Studio album by Fenton Robinson
- Released: 1984
- Genre: Blues
- Label: Alligator
- Producer: Fenton Robinson, Dick Shurman

Fenton Robinson chronology
| I Hear Some Blues Downstairs (1977) | Nightflight (1984) | Special Road (1989) |

= Nightflight (Fenton Robinson album) =

Nightflight is an album by the American musician Fenton Robinson, released in 1984. It was first released in the Netherlands, under the title Blues In Progress. Robinson supported the album with a North American tour.

==Production==
The album was produced by Robinson and Dick Shurman. Robinson crooned and played jazz-influenced guitar on some of the album's songs. Junior Wells played harmonica on "Can't Hold Out Much Longer". Many of the songs describe situations set on the south side of Chicago. "Sinner's Prayer" is a cover of the Lowell Fulson song.

==Critical reception==

The New York Times called Nightflight one of the best blues albums of 1984, writing that Robinson's "guitar style has evolved from the aggressive, sharp attack of his 1950's Duke recordings to an understated, brooding, behind-the-beat approach, as if trying to push the pulse of the music." Robert Christgau, in a roundabout way, praised Robinson's guitar playing while being less enthusiastic about his vocal style. The Pittsburgh Press said that "the horn-backed arrangements add punch to Robinson's melodic guitar lines throughout."
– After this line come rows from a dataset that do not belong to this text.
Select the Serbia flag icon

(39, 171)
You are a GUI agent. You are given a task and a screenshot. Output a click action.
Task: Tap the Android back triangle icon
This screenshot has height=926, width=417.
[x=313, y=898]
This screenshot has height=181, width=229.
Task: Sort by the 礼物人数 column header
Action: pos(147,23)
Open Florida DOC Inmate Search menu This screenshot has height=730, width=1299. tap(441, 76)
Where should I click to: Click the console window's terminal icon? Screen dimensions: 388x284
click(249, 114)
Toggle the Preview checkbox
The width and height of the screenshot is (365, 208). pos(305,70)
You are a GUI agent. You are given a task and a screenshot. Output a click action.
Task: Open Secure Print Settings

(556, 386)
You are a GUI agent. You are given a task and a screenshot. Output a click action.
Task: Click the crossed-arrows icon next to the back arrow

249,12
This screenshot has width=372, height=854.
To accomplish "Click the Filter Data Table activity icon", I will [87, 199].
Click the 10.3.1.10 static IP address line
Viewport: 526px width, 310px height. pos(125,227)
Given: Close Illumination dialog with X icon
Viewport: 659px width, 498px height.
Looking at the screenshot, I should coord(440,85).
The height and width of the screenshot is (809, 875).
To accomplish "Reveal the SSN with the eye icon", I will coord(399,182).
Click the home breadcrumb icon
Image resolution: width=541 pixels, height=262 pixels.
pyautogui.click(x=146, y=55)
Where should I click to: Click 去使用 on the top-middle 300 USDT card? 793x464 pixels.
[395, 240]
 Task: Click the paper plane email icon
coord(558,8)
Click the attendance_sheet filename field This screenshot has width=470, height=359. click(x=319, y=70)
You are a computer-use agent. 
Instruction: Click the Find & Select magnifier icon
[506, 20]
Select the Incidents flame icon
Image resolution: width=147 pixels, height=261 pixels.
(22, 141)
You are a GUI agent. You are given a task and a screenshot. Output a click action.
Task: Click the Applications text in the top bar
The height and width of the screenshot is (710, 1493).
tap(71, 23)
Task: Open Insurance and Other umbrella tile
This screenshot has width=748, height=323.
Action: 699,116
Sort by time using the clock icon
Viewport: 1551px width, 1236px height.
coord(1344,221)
The Lansing State Journal determined that the album "sounds like the work of other big-bodied hollow-body-guitar players." The Daily Press considered Nightflight to be the best blues album of 1984, writing that "Fenton is still the most underrated blues guitarist in the country." The Morning Call opined that Robinson's "mellifluous voice melts easily with his controlled lead guitar work." The Los Angeles Times labeled Nightflight "a satisfying collection of sophisticated modern blues."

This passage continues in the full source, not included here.